Hooked on Caving

by Kim Parks

When someone mentions they will be passing their Saturday by crawling through miles of narrow, underground passageways accompanied by quasi-strangers, the response is clear: me too! Answer as such and you find yourself in a minivan packed with fellow cavers, pouring over maps detailing a large network of below-grade paths with varying ceiling heights. Mark had graciously agreed to lead Alice, Jim, Ester, Andy, and me through Paxton’s cave, teaching a subset of us the basics of caving along the way. At this point I still (rather naively) believed both the map, that claimed that the lowest ceiling height would be a spacious 3 feet, and Mark, who asserted the only crawl would be a 10-foot stretch at the entrance. And here I was hoping to at least get a little muddy.

After catching some sleep in a hotel adorned with a fist-sized hole in the wall and filling up the energy reserves with some solid meals, we were suiting up at Paxton’s ready to venture behind the waterfall and into the cave. Once Paxton’s dog, Boomer, fully ‘christened’ Rob’s pack, and Alice finished the last touches on her impromptu belt made from duct tape, we were ready to go. Watching people disappear under a rock in front of you is not only exhilarating, but you know you are surrounded by like-minded adventurers when their first instinct is to follow suit. True to Mark’s promise, the first low section to reach the larger passage was indeed a fun crawl, and I was instantly hooked on caving.

Entering a few larger rooms, we found the first of many soda straws and helictites. You can’t help but be awed by the sight, especially considering the time needed for such beautiful formations to occur. Each room had many offshoots, and I was glad to be led someone who knew the way. Mark diligently bestowed the caver tenets: don’t trust the arrows or the elephant tracks, watch your head, and touch as little as possible, except for 3 points of contact. How reassuring to know these are no spelunkers, but instead responsible cavers. It was not long before we reached the incredible expanse of the Anthrodite Room, our throne room with Esther and Jim settled in as our king and queen.

After lunch, the adventuring continued. Our first surprise was some traces of cave wildlife. Wild, indeed, despite being inanimate. Some ambitious souls had trucked a few surprising items. Now, the Neanderthals of 50,000 years ago would have expressed their artistic side with cave drawings. Today’s humanity? Barbies, and a well-endowed Ken in compromising positions, watched by a power ranger and some dinosaurs. (….I’ll let you decide whether we have reached the apex of evolution yet.) Not long after we happened upon the elephant rock, (or horse, or ‘rock machine’, depending on who you asked), and we branched out from there to do some exploring, complete with some narrow squeezes. The most notable being one we had encountered earlier, dubbed the superman rock, given that in order to traverse this narrow crack, your body had to contort into flying-superman cave dive, at an awkward angle. This was followed later by a large tombstone rock, also a narrow squeeze.

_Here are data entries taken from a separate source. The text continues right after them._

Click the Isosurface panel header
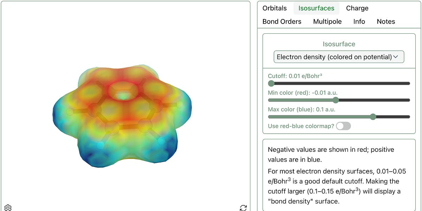422x211 pixels. tap(338, 44)
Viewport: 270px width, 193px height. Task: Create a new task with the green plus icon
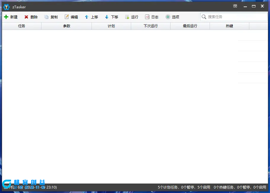point(6,17)
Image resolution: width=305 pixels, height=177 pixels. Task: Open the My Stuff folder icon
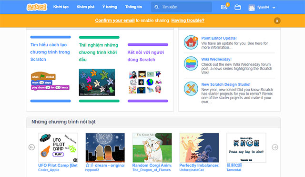point(237,8)
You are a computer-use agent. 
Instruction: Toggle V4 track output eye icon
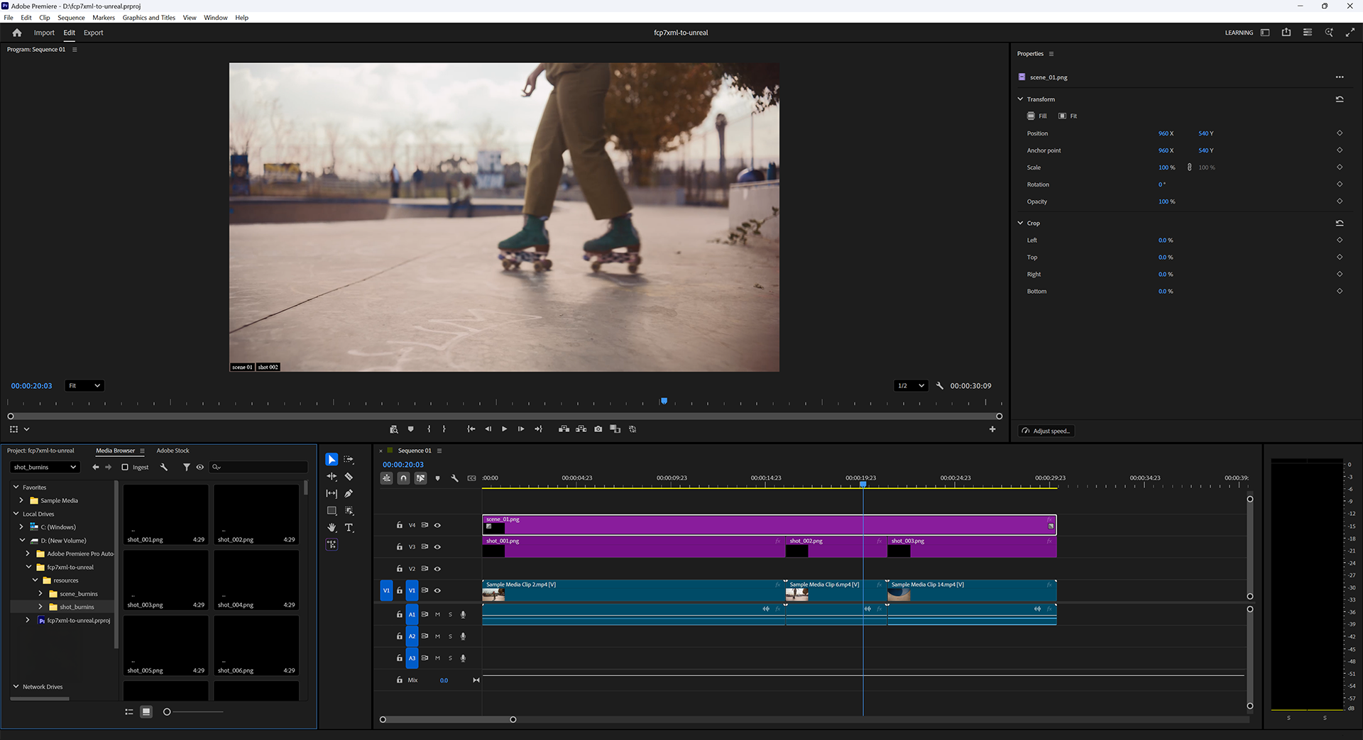[x=437, y=526]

Mark, with an eye on the time, suggested we travel back through the maze in order to trek in the general direction of the entrance. With three experienced cavers as part of the group, we were fortunate to have three compasses to consult to find north. Only… Mark pointed one way, Rob another, and Andy another. Hmm. It was about this time I thought it prudent to ask if Mark had ever gotten lost in this cave, and his answer was not reassuring (Hint: it wasn’t no). Interestingly, the more times we happened upon the same exact tombstone as before, the more we slowly transitioned to looking for survey tape, arrows, and elephant tracks.

It was about this time that ‘scouting trips’ became the norm, and during one time Mark ventured ahead to see what rooms he could uncover, we all extinguished our headlamps and laid back on the cool rock to let darkness envelope us. Having already covered the deeper icebreaker cave conversations of cow puns, death, God, and jokes about a small medium at large, we could sit back and enjoy the all-encompassing darkness. Mark reappeared with a route in mind, and if we followed enough of these said ways out, eventually one of them might not circle us back to a rock we had seen an hour prior. We started attempting some more challenging climbs, and some even tighter crawls (remember the 3-foot ceiling promise?), and this led us to the promising sign of leaves scattered at the bottom of the break down rooms.

It was with true disappointment that I finally heard the waterfall at the entrance, knowing that meant I wouldn’t get to spend the night in the throne room. Donned in mud from helmet to caving boots, our group emerged as a new round of cavers that had thoroughly enjoyed all the underworld had to offer. Was Paxton’s an excellent introduction to caving and the start to a new realm of adventure? To answer in Troglodyte fashion (per Andy’s suggestion): Good cave!